One of my strengths, I think so anyway, is that I’m a really quick learner. I’m highly competitive, I always like to be out in front of the pack, so all my life I’ve worked on being a quick learner. If I get a new task I just want to go out and do it better than anybody’s ever done it on the first try, and that means that I have to pick things up fast. (it also means I’m often disappointed because, really, how often can you be the best at something the first few tries you do it!? But I digress.)
The other day I mentioned Spiraling Down, and how just every now and again I get feeling so far down.
I realized today that so much of it comes to trying to do too much on my own. Because I am a fast learner, I want to take whatever God gives me and do it really well. On my own. It isn’t that I exclude him, or want him out, but more like, I’m a little kid and I want my dad to be proud of what I can do on my own.

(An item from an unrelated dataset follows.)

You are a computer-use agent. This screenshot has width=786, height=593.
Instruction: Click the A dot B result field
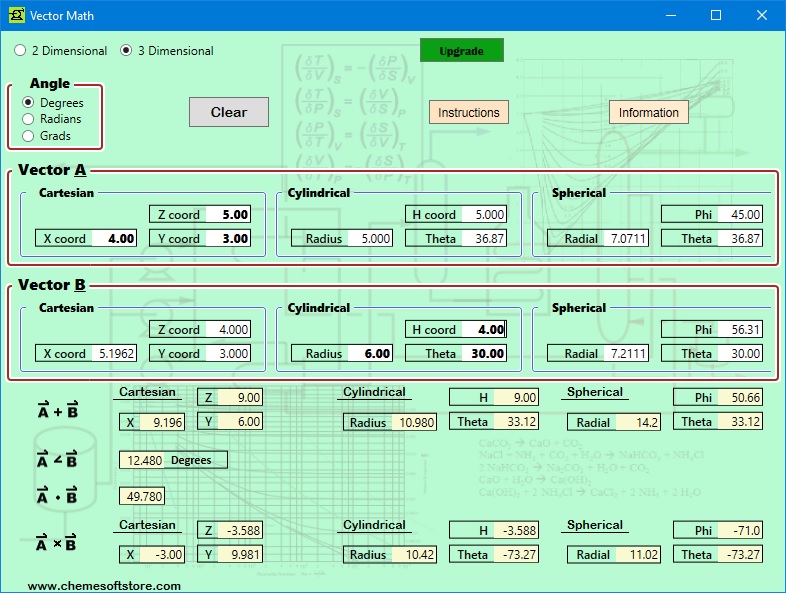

But ‘on my own’ is such a terribly bankrupt place to be. On my own, I personify the wins and (even more so) the losses. On my own, I get lost and sad and scared. On my own, I compete rather than collaborate. On my own, other people’s wins are my losses. On my own, I can’t do it.
For being a fast learner, I’m learning quite slowly that I don’t need to and shouldn’t want to be out on my own. On my own leads to nothing but spiritual bankruptcy and emptiness. Sometimes I need to be reigned in and reminded why we shouldn’t be out on our own.